_ページ本文_
%%
ベームの残したモーツァルトのオペラのレコードは、スタジオ録音とライヴ録音とでだいぶ様相が異なる。
両者のあいだには大きな変化が生じ、ベームはまるで2つの顔をもつようだ。
ライヴでは演奏の本質はスタジオと変わりないが、聴衆の反応を感じ取ると、慎重派のベームといえども少しずつエキサイトし、用意された下書きとは違った表現が表れてくる。
ライヴ特有の多少粗削りながら音楽の流れを閉ざさないモーツァルトも素晴らしい。
このライヴ盤は、まったく予想だにしないくらい、傑出したものとなった。
1980年といえば、ベームは85歳を超えているが、ここで指揮をするベームは、信じがたいほど精気に満ちた、躍動感のある、若さほとばしるモーツァルトを形作っている。
%%
_提供エントリ_
%%
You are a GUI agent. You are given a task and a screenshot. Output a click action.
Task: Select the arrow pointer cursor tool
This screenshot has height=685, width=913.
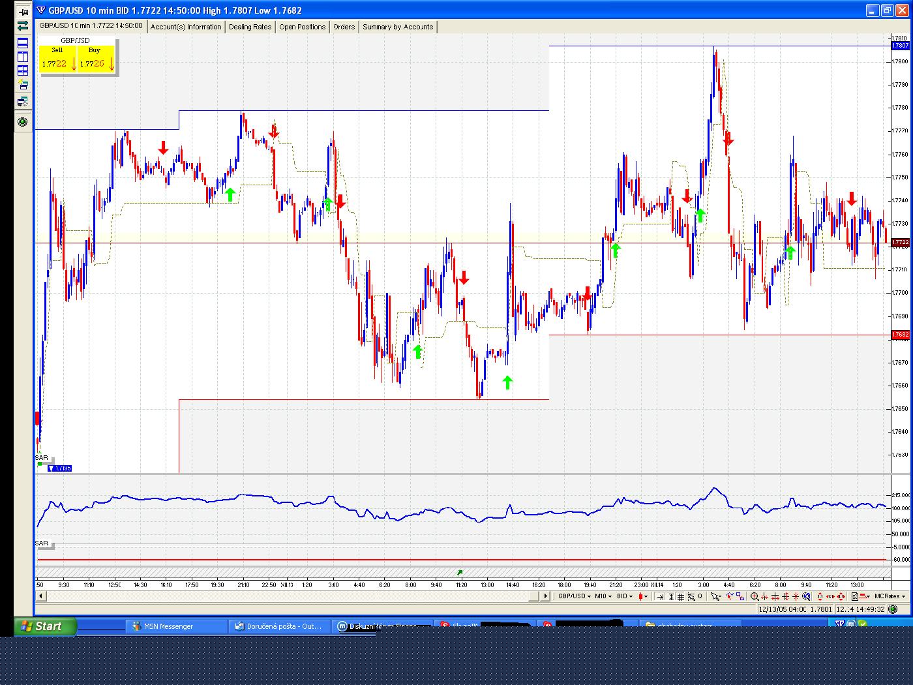[715, 596]
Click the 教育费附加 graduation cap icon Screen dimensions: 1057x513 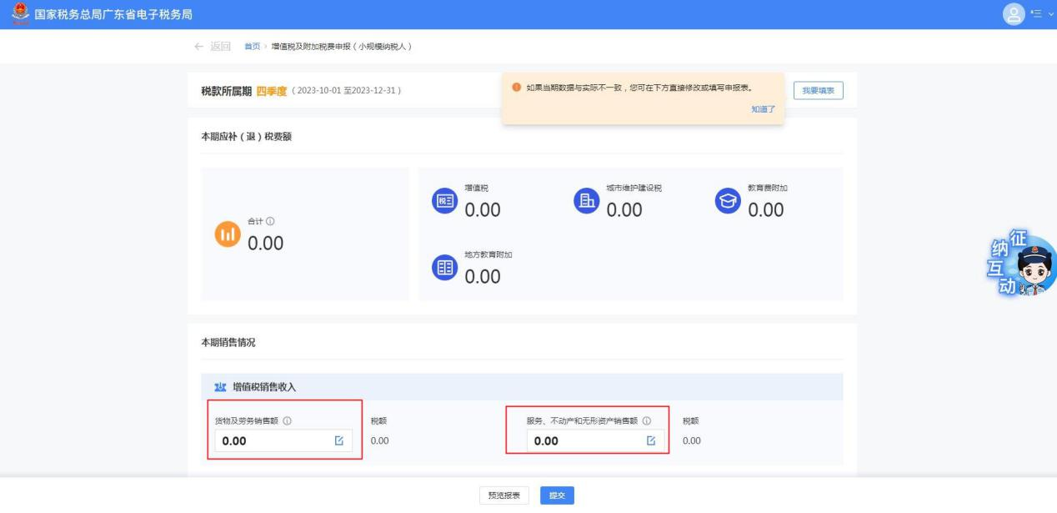[728, 201]
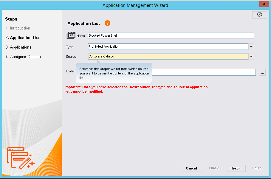Open step 2 Application List entry
The width and height of the screenshot is (271, 179).
click(x=22, y=38)
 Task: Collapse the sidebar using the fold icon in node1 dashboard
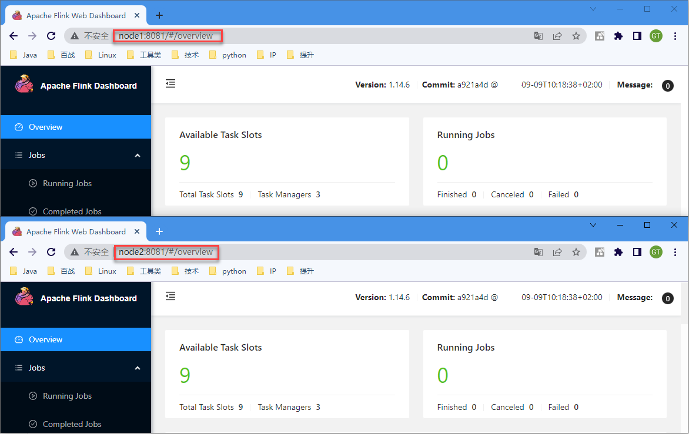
%%
_作業要件_
1 > 本文に基づき、次の問いに答えてください。
(a) スタジオ録音とライヴ録音の違いから、ベームは何をもつようだと述べられているか。
(b) ライヴで聴衆の反応を感じ取ると、ベームにどのような変化が起こると書かれているか。
(c) 1980年の時点で、ベームの年齢はどう記されているか。
2 > 本文中の「ライヴ特有の多少粗削りながら音楽の流れを閉ざさないモーツァルトも素晴らしい。」を英語に訳してください。
3 > ベームのモーツァルト録音を論じた本文を、最後の文に続けて書き継いでください。

_各作業の出力_
1 >
(a) 2つの顔
(b) 慎重派のベームでも少しずつエキサイトし、用意された下書きとは違った表現が表れてくる。
(c) 85歳を超えている。

2 > The Mozart typical of live performance, somewhat rough-edged yet never shutting off the flow of the music, is also superb.

3 >
利発で機転のきくスザンナのルチア・ポップの、絶妙なタイミングの言葉のやりとり、情感のこもるしんみりした歌、最後まで気の休まることのないこの役を、みごとにこなしている。
フィガロを演じるヘルマン・プライも、最高の相手(ポップ)に恵まれて、十二分の力を発揮。
ケルビーノのアグネス・バルツァも、2曲のアリアとも完璧な出来ばえ、歌い終わったあとの拍手の長さからみても、人気一番であったろう。
ちょっとびっくりしたのは、伯爵夫人のグンドゥラ・ヤノヴィッツだ。
レコードで聴く彼女は上品でそつが無く、静的な歌い方でハメをはずすことはないと思っていたが、どうしてどうして、ふたつの美しいアリアを十分に歌い分け、彼女一代の名唱を残した。
このときの聴衆の拍手は、この歌にどれだけ感銘したか、印象深いものであったかを物語っている。
彼女はレシタティーヴォ・セッコの部分でも意志の強さを表現し、堂々とした伯爵夫人を演じている。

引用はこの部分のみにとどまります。